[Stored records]

-- Opening Marker --

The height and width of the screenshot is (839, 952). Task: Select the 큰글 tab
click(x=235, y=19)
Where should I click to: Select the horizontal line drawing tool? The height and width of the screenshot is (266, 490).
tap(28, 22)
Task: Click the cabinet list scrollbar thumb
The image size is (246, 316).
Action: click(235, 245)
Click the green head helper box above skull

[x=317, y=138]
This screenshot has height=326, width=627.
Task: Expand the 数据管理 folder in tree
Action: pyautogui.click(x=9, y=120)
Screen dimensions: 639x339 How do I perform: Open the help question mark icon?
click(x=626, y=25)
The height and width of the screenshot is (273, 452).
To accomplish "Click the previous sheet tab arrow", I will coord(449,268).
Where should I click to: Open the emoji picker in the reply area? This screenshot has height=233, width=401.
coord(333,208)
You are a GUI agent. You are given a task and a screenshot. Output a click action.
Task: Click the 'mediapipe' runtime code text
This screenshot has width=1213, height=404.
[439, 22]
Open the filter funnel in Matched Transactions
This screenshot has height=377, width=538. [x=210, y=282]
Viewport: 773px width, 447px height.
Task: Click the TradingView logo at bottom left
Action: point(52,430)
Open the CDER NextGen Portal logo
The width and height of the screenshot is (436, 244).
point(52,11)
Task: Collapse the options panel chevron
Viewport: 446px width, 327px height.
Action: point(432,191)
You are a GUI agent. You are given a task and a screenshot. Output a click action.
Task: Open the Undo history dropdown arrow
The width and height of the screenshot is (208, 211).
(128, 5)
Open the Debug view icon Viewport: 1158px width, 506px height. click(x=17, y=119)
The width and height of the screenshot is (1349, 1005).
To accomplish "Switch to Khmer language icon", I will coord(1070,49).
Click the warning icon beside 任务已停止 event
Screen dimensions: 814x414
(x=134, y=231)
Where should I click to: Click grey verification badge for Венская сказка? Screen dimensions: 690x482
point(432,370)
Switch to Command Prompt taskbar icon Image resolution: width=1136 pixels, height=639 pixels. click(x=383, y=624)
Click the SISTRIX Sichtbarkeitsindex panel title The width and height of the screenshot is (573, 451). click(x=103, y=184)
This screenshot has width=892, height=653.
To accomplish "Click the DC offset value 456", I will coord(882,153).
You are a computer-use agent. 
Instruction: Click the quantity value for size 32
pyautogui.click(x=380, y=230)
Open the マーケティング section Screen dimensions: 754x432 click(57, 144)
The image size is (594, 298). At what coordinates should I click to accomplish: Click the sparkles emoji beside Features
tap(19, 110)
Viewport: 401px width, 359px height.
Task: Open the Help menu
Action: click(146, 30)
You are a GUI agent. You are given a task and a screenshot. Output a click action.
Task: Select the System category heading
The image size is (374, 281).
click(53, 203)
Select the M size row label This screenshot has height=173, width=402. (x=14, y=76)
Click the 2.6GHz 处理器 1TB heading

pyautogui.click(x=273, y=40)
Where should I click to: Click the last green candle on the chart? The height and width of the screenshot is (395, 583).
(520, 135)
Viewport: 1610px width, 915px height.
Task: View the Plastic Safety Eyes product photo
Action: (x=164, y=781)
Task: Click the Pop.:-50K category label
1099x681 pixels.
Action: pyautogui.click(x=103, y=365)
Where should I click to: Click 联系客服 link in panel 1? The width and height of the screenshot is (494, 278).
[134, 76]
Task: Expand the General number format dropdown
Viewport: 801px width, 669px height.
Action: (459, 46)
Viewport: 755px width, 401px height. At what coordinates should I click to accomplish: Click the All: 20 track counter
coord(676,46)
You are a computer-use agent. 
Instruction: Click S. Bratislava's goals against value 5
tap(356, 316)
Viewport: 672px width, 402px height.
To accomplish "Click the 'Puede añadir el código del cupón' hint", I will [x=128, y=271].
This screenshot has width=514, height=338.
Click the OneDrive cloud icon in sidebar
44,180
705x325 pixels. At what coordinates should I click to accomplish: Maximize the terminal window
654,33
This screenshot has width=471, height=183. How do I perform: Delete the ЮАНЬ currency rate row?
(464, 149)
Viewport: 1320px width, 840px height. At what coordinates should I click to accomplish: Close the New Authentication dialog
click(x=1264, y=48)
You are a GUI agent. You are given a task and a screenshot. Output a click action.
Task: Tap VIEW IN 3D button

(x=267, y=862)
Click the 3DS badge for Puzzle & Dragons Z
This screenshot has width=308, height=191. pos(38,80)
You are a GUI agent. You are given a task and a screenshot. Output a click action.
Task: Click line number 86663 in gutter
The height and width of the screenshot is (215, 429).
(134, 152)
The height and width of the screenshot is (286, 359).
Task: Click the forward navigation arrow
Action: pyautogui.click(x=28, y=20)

-- Closing Marker --

Exercise
Transcribe the entries above so that nothing in them differs from the original.

Exercise output
The height and width of the screenshot is (839, 952). Task: Select the 큰글 tab
click(x=235, y=19)
Where should I click to: Select the horizontal line drawing tool? The height and width of the screenshot is (266, 490).
tap(28, 22)
Task: Click the cabinet list scrollbar thumb
The image size is (246, 316).
Action: click(235, 245)
Click the green head helper box above skull

[x=317, y=138]
This screenshot has height=326, width=627.
Task: Expand the 数据管理 folder in tree
Action: pyautogui.click(x=9, y=120)
Screen dimensions: 639x339 How do I perform: Open the help question mark icon?
click(x=626, y=25)
The height and width of the screenshot is (273, 452).
To accomplish "Click the previous sheet tab arrow", I will coord(449,268).
Where should I click to: Open the emoji picker in the reply area? This screenshot has height=233, width=401.
coord(333,208)
You are a GUI agent. You are given a task and a screenshot. Output a click action.
Task: Click the 'mediapipe' runtime code text
This screenshot has width=1213, height=404.
[439, 22]
Open the filter funnel in Matched Transactions
This screenshot has height=377, width=538. [x=210, y=282]
Viewport: 773px width, 447px height.
Task: Click the TradingView logo at bottom left
Action: point(52,430)
Open the CDER NextGen Portal logo
The width and height of the screenshot is (436, 244).
point(52,11)
Task: Collapse the options panel chevron
Viewport: 446px width, 327px height.
Action: point(432,191)
You are a GUI agent. You are given a task and a screenshot. Output a click action.
Task: Open the Undo history dropdown arrow
The width and height of the screenshot is (208, 211).
(128, 5)
Open the Debug view icon Viewport: 1158px width, 506px height. click(x=17, y=119)
The width and height of the screenshot is (1349, 1005).
To accomplish "Switch to Khmer language icon", I will coord(1070,49).
Click the warning icon beside 任务已停止 event
Screen dimensions: 814x414
(x=134, y=231)
Where should I click to: Click grey verification badge for Венская сказка? Screen dimensions: 690x482
point(432,370)
Switch to Command Prompt taskbar icon Image resolution: width=1136 pixels, height=639 pixels. click(x=383, y=624)
Click the SISTRIX Sichtbarkeitsindex panel title The width and height of the screenshot is (573, 451). click(x=103, y=184)
This screenshot has width=892, height=653.
To accomplish "Click the DC offset value 456", I will coord(882,153).
You are a computer-use agent. 
Instruction: Click the quantity value for size 32
pyautogui.click(x=380, y=230)
Open the マーケティング section Screen dimensions: 754x432 click(57, 144)
The image size is (594, 298). At what coordinates should I click to accomplish: Click the sparkles emoji beside Features
tap(19, 110)
Viewport: 401px width, 359px height.
Task: Open the Help menu
Action: click(146, 30)
You are a GUI agent. You are given a task and a screenshot. Output a click action.
Task: Select the System category heading
The image size is (374, 281).
click(53, 203)
Select the M size row label This screenshot has height=173, width=402. (x=14, y=76)
Click the 2.6GHz 处理器 1TB heading

pyautogui.click(x=273, y=40)
Where should I click to: Click the last green candle on the chart? The height and width of the screenshot is (395, 583).
(520, 135)
Viewport: 1610px width, 915px height.
Task: View the Plastic Safety Eyes product photo
Action: (x=164, y=781)
Task: Click the Pop.:-50K category label
1099x681 pixels.
Action: pyautogui.click(x=103, y=365)
Where should I click to: Click 联系客服 link in panel 1? The width and height of the screenshot is (494, 278).
[134, 76]
Task: Expand the General number format dropdown
Viewport: 801px width, 669px height.
Action: (459, 46)
Viewport: 755px width, 401px height. At what coordinates should I click to accomplish: Click the All: 20 track counter
coord(676,46)
You are a computer-use agent. 
Instruction: Click S. Bratislava's goals against value 5
tap(356, 316)
Viewport: 672px width, 402px height.
To accomplish "Click the 'Puede añadir el código del cupón' hint", I will [x=128, y=271].
This screenshot has width=514, height=338.
Click the OneDrive cloud icon in sidebar
44,180
705x325 pixels. At what coordinates should I click to accomplish: Maximize the terminal window
654,33
This screenshot has width=471, height=183. How do I perform: Delete the ЮАНЬ currency rate row?
(464, 149)
Viewport: 1320px width, 840px height. At what coordinates should I click to accomplish: Close the New Authentication dialog
click(x=1264, y=48)
You are a GUI agent. You are given a task and a screenshot. Output a click action.
Task: Tap VIEW IN 3D button

(x=267, y=862)
Click the 3DS badge for Puzzle & Dragons Z
This screenshot has width=308, height=191. pos(38,80)
You are a GUI agent. You are given a task and a screenshot. Output a click action.
Task: Click line number 86663 in gutter
The height and width of the screenshot is (215, 429).
(134, 152)
The height and width of the screenshot is (286, 359).
Task: Click the forward navigation arrow
Action: pyautogui.click(x=28, y=20)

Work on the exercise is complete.